▶ [PROBLEM DESCRIPTION]: Can you restate the entries between the lines holding "You are a GUI" and "pos(226,56)", inclusive, requests and all, and rescale every coordinate in the answers by multiplying it by 1.95 and rounding to a whole number, with halves going up? Give only those lines, and leave the pictures out.

▶ [ITEMS]:
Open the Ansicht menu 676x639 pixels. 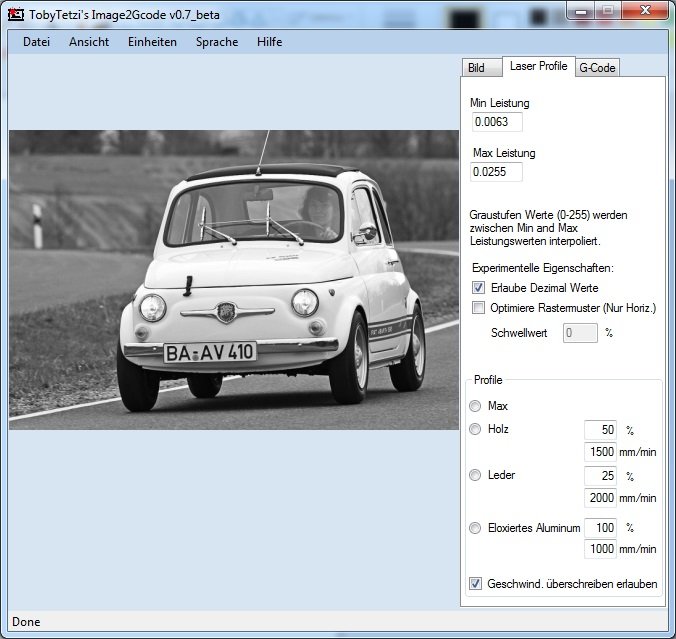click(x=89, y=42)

...

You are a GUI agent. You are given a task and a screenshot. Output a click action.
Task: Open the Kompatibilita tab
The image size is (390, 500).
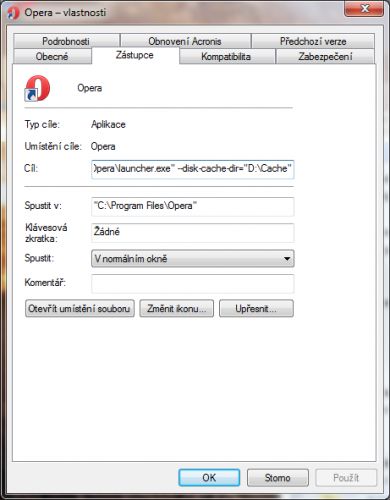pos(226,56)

▶ [SOLUTION FOR THIS PROBLEM]:
You are a GUI agent. You are given a task and a screenshot. Output a click action.
Task: Open the Kompatibilita tab
The image size is (390, 500).
pos(441,109)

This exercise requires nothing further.